WASHINGTON (WUSA) --- To become one of the scientists of the future, sometimes you have to learn lessons about what took place millions of years ago. Some young people are doing just that at the Smithsonian's Museum of National History in Washington, D.C.
Tiffany Munos-Cegarra may be the only teenager but she get to work with some of the most talented scientists in the world there. She is working with ancient mollusks found in New Jersey. Handling something more than 60 million years old can be tricky, she told us.
"You have to be delicate because they can fall apart," shared Tiffany.
She is part of the paid internship Youth Engagement Through Science (or Y.E.S.). Y.E.S. students can connect with up to 500 scientists working with the Smithsonian.

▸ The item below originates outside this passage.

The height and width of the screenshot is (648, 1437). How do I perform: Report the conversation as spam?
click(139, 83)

Dr. Jocelyn Sessa with Smithsonian's Museum of Natural History said, "What's cool about Y.E.S. is that we're getting high school students, students at a younger age to see that science is something that can do and science is fun and interesting."

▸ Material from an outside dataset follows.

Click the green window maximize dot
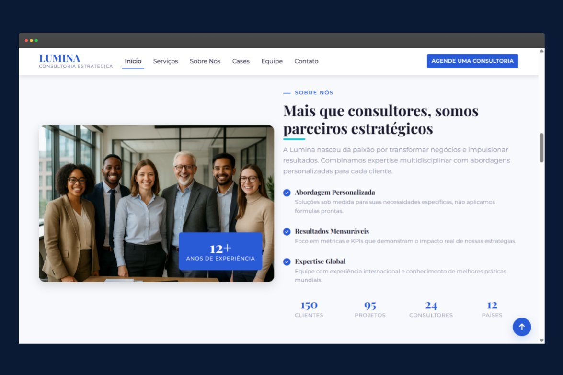The width and height of the screenshot is (563, 375). coord(36,41)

It translates to the younger students as well. The Smithsonian's Shari Rosenstein Werb said, "Young people are here with their families and they peek in the window and they see somebody like Tiffany, working on bones and excavating and a young person will look at them and say 'wow, she is just a few years older than I am. I can do that!'"
Well, as long you're careful: Remember these artifacts are tens of millions of years old.